Friday, October 28, 2016

Gold & an Ox Roast

Ocracokers have long been recognized as clever and resourceful.The tale is told that during the early days of the Civil War, when Union troops invaded Portsmouth and Ocracoke Islands, most of the residents fled. Word got around to those who stayed behind that the federal soldiers were convinced that many islanders had gold stashed away...and they were searching for it.

Roasting a Pig, from On the Spanish Main
by John Masefield 1744

The remaining islanders dug a deep pit and buried their gold in the pit. Then they piled log wood in the pit and set it on fire. When enemy soldiers came by they saw a large ox roasting on a spit over the fire. The Ocracokers invited the soldiers to join them for the feast. The soldiers never knew how close they were to the gold.

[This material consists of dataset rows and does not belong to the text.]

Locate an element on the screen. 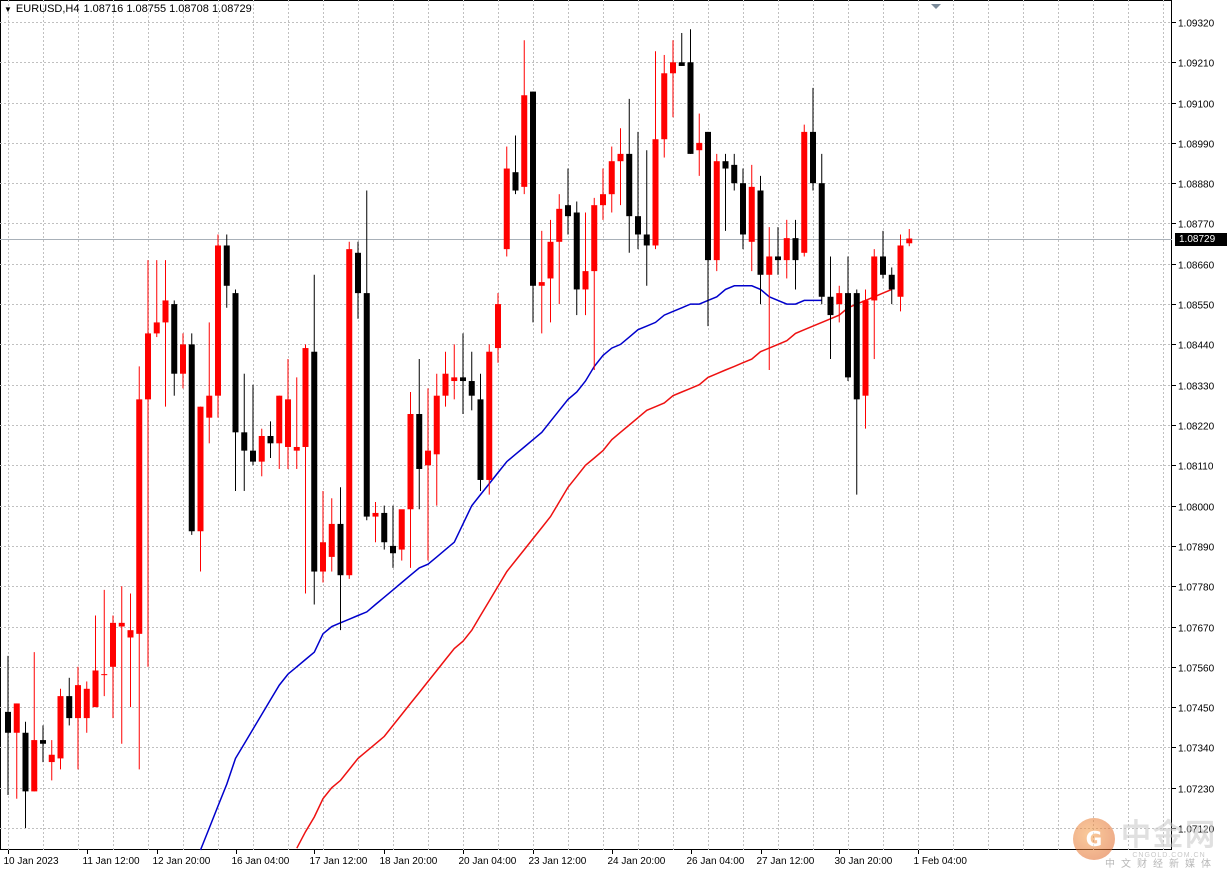 The height and width of the screenshot is (872, 1227). x-tick-label: 24 Jan 20:00 is located at coordinates (637, 862).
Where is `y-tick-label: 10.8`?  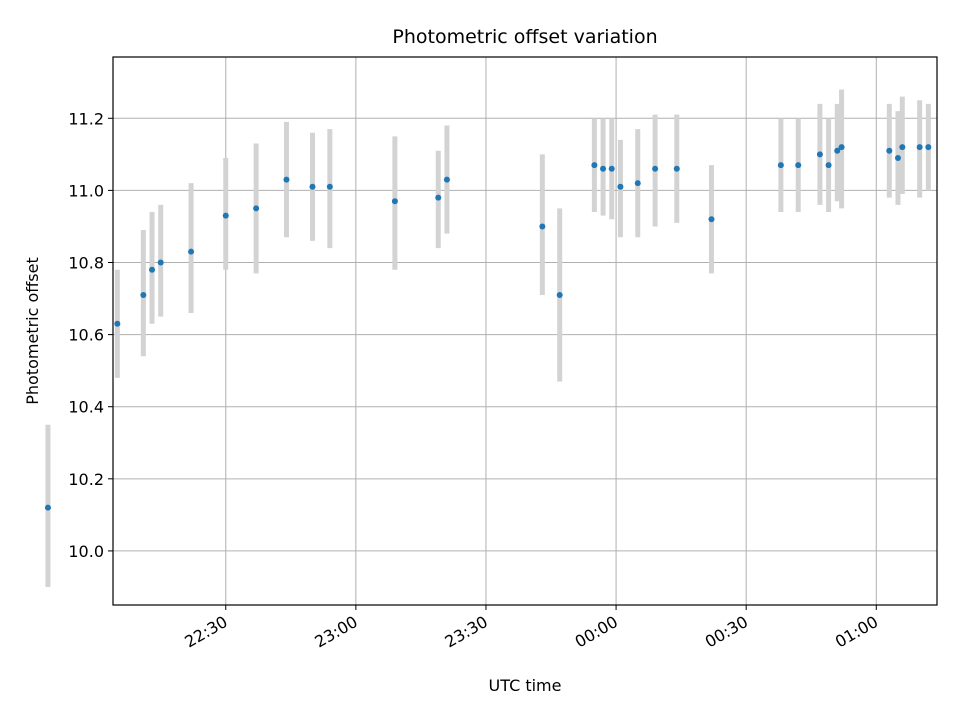 y-tick-label: 10.8 is located at coordinates (86, 264).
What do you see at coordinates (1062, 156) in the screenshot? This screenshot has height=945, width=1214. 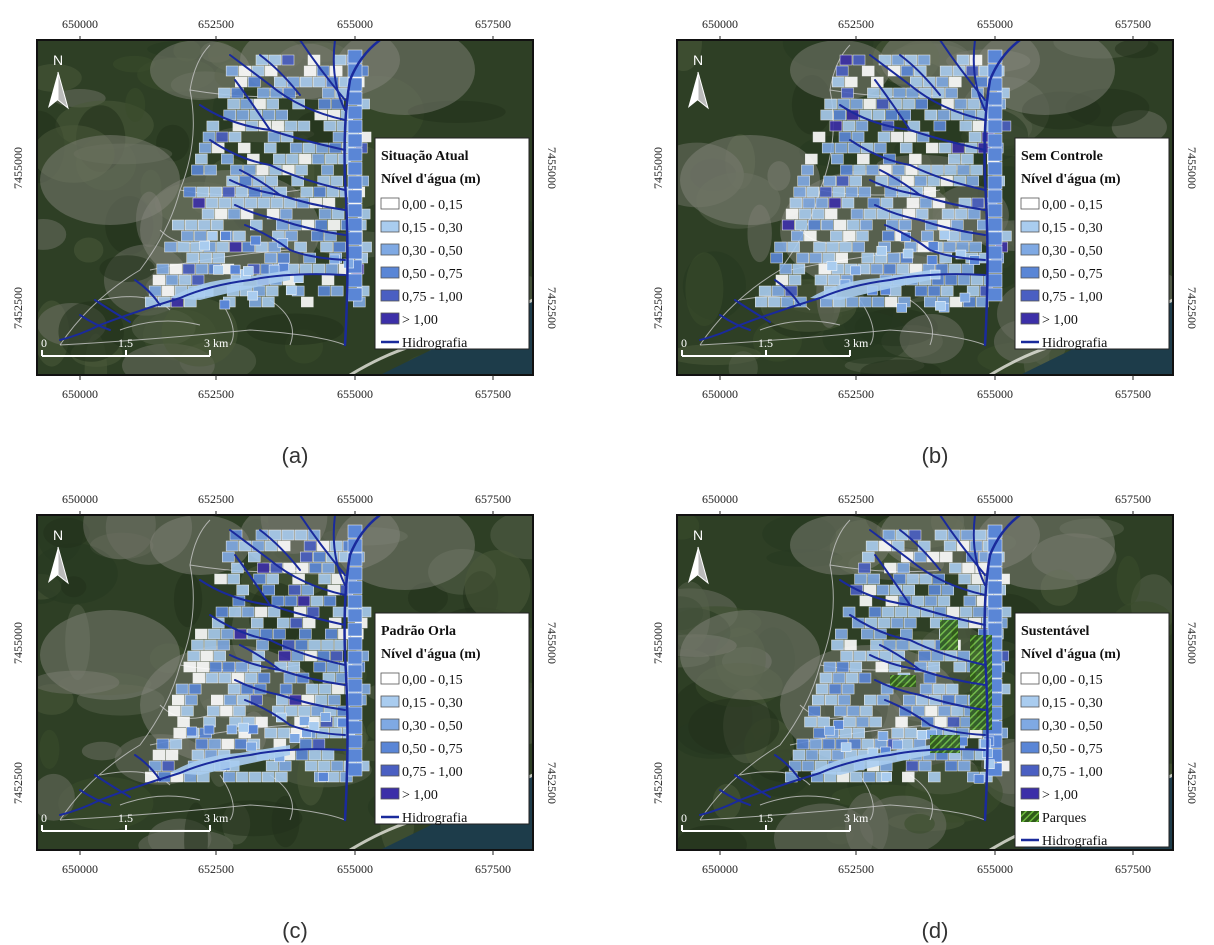 I see `legend-scenario-title: Sem Controle` at bounding box center [1062, 156].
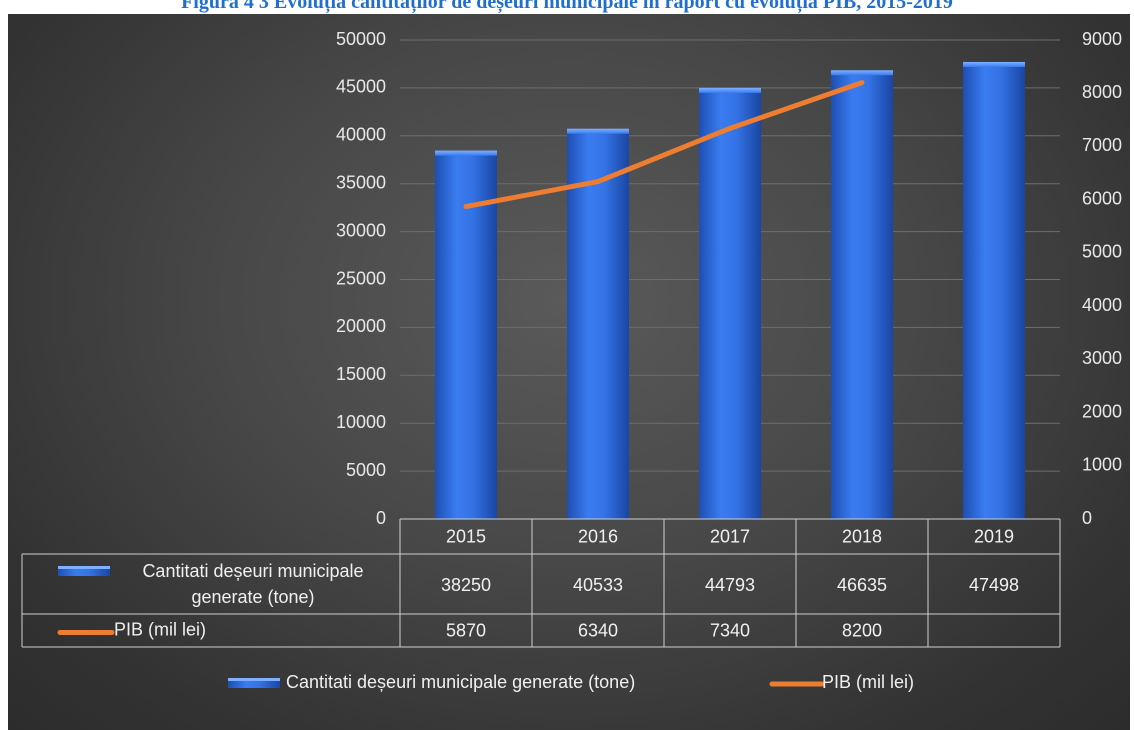 This screenshot has width=1134, height=730. Describe the element at coordinates (361, 135) in the screenshot. I see `left-tick-label: 40000` at that location.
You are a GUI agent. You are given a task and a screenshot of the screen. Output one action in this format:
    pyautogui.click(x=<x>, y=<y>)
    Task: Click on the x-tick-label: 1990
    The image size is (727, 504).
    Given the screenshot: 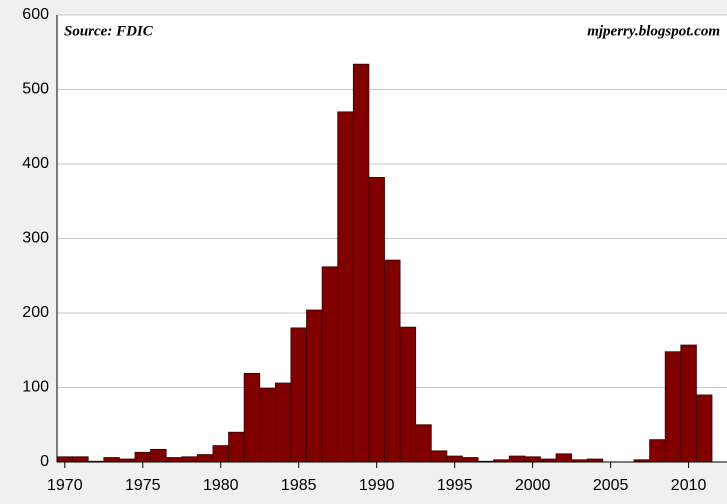 What is the action you would take?
    pyautogui.click(x=377, y=486)
    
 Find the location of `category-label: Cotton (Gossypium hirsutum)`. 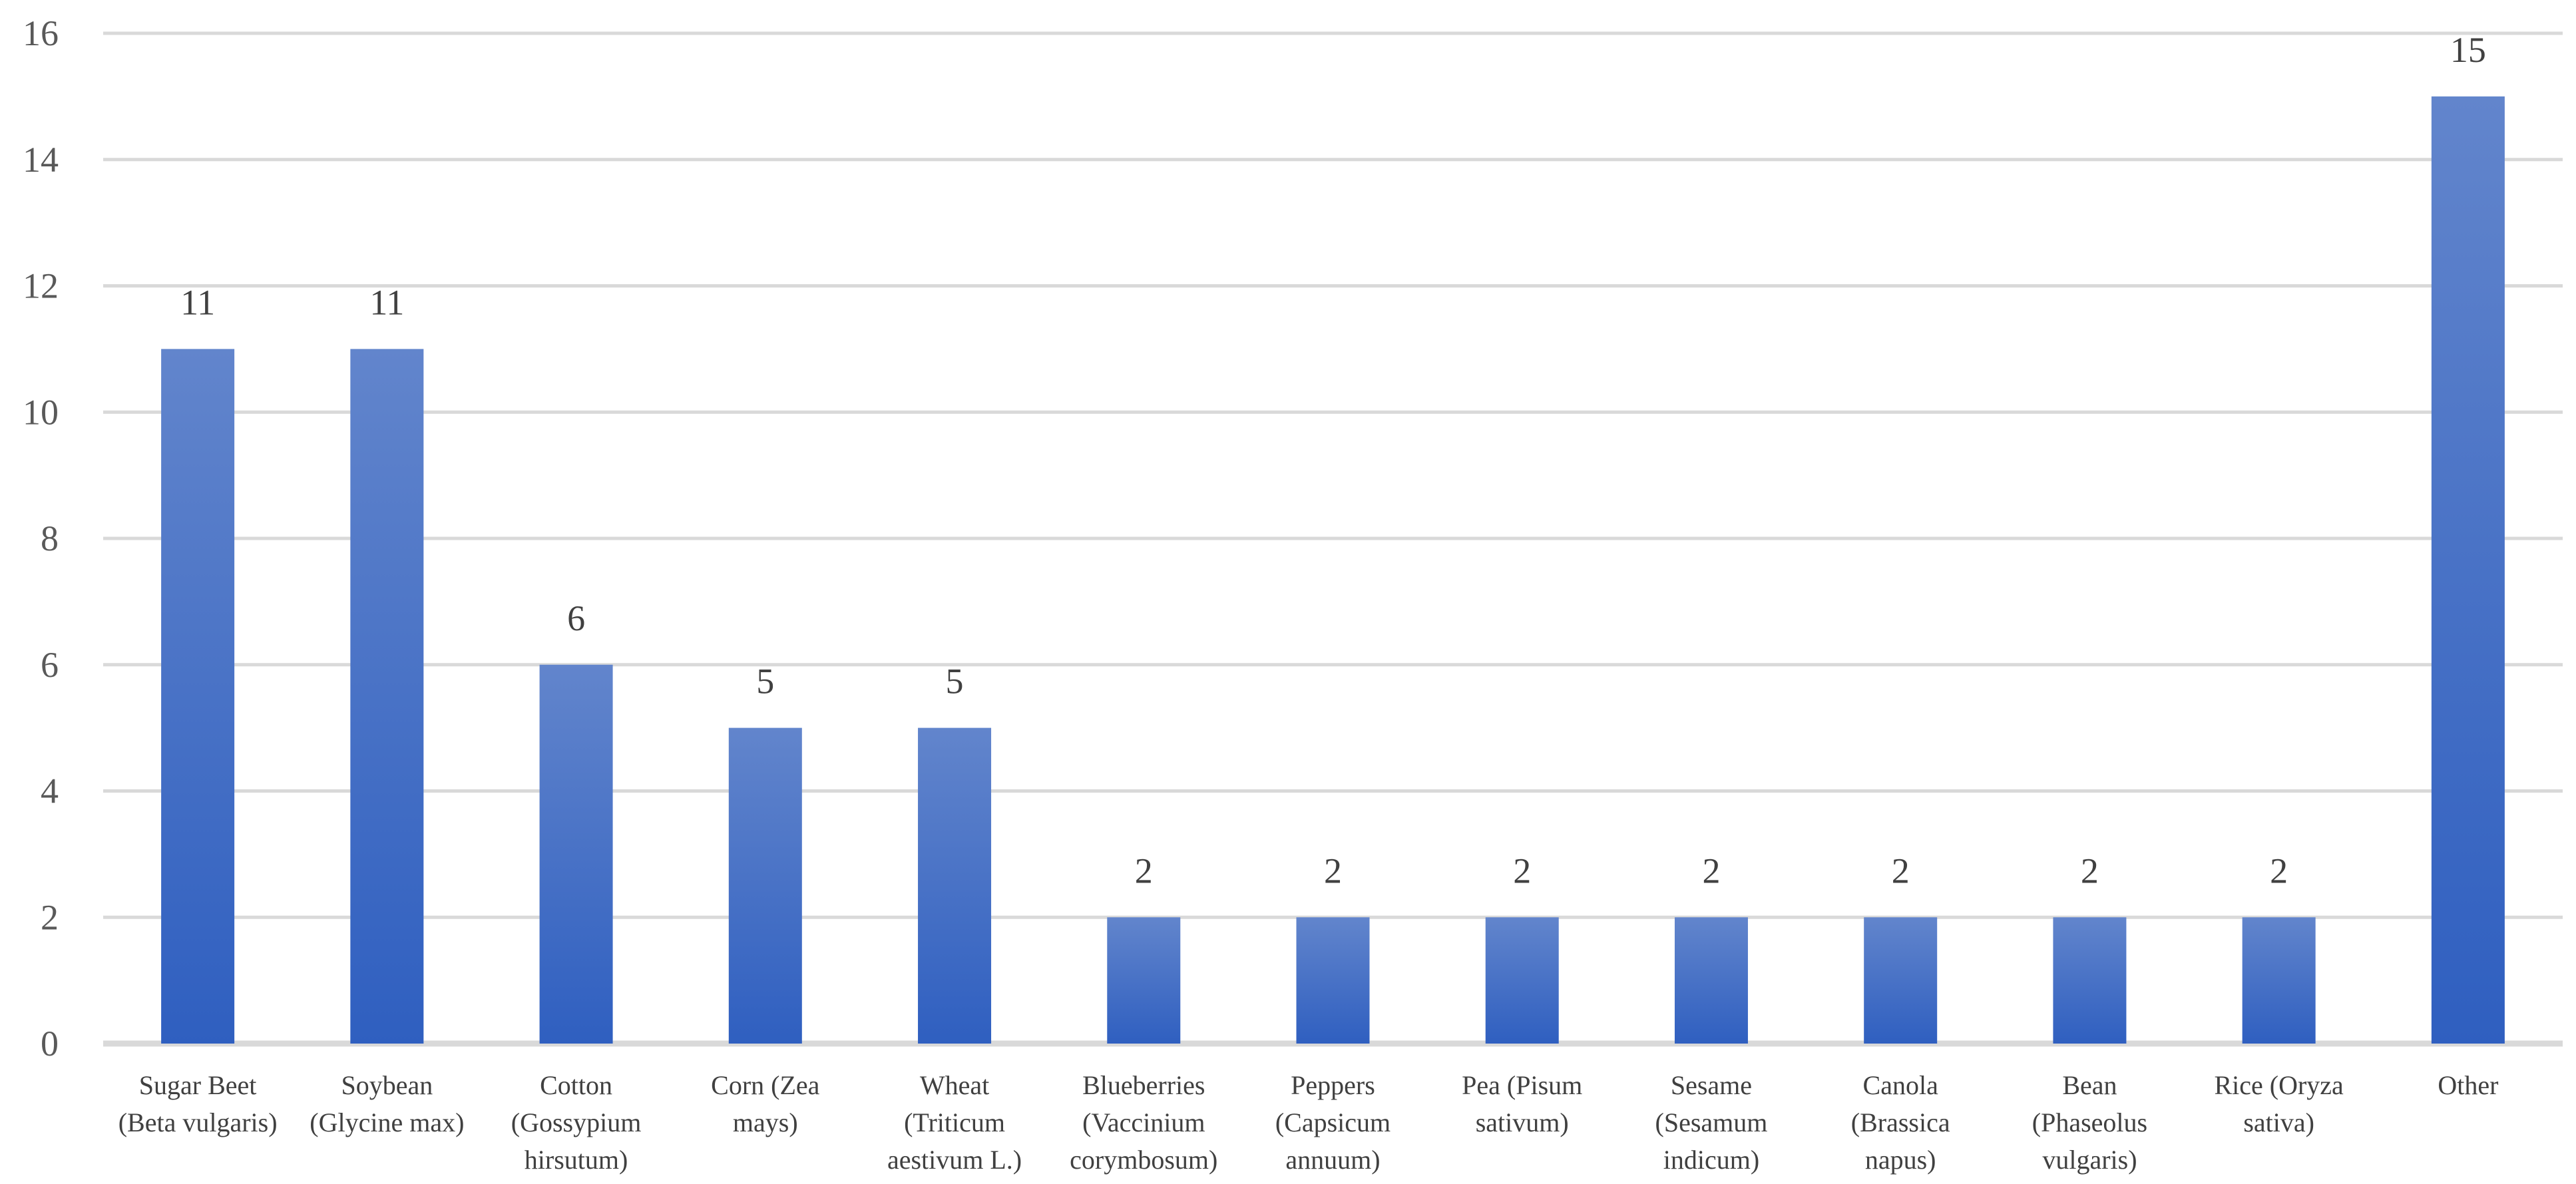

category-label: Cotton (Gossypium hirsutum) is located at coordinates (576, 1122).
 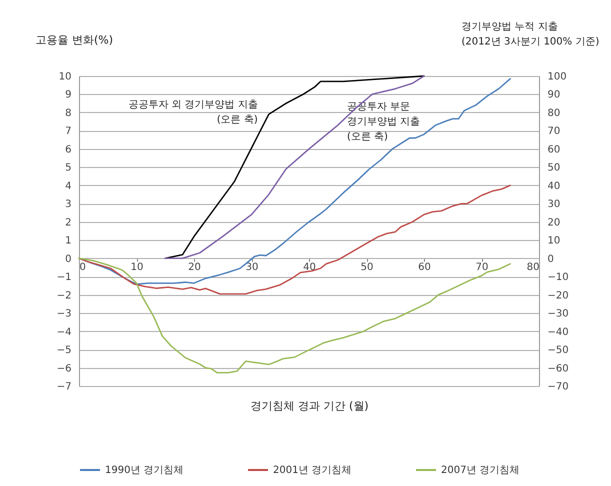 What do you see at coordinates (558, 77) in the screenshot?
I see `y2-tick-label: 100` at bounding box center [558, 77].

Our latest Ocracoke Newsletter is about earthquakes that have affected Ocracoke and the Outer Banks. You can read the newsletter here:


  1. Anonymous8:07 AM

    How is the 1744 woodcut print/image related to the anecdotal "report" of another pig roast to hide gold during the 1860's. It seems to me that perhaps roasting a pig over a spit was a practice that has stood the test of time. It also seems to me, that there are so many Southern myths about hidden gold during the Civil War it seems comical. However, The "gold" at the time was the cash crop cotton-- now it is something more aromatic.

    1. I added the image not because it had anything specifically to do with the Ocracoke Civil War story, but just because I wanted to include an image of roasting on a spit.

    2. It's your blog!
      And I liked it.
      But now I'm as curious as a journalist about this gold... who, what when, where and how?

    3. Anonymous11:23 PM

      what convinced the Union soldiers the islanders would have gold. Stories of Spanish Galleons wrecking on the shoals back in the 1500s. Ha. Or this obsession with Blackbeard which still exists today. Yes it is PH's blog of Lore.DD

  2. Anonymous12:51 PM

    clever and resourceful? Hardly, read upon it. this was a old trick used in earlier times. sometimes it worked, sometimes it didn't...this doesn't make them any more clever and resourceful than people in miami, or ny or's just a blog story, entertaining though because i haven't heard it in a long time. but like the comment above said - it's your blog.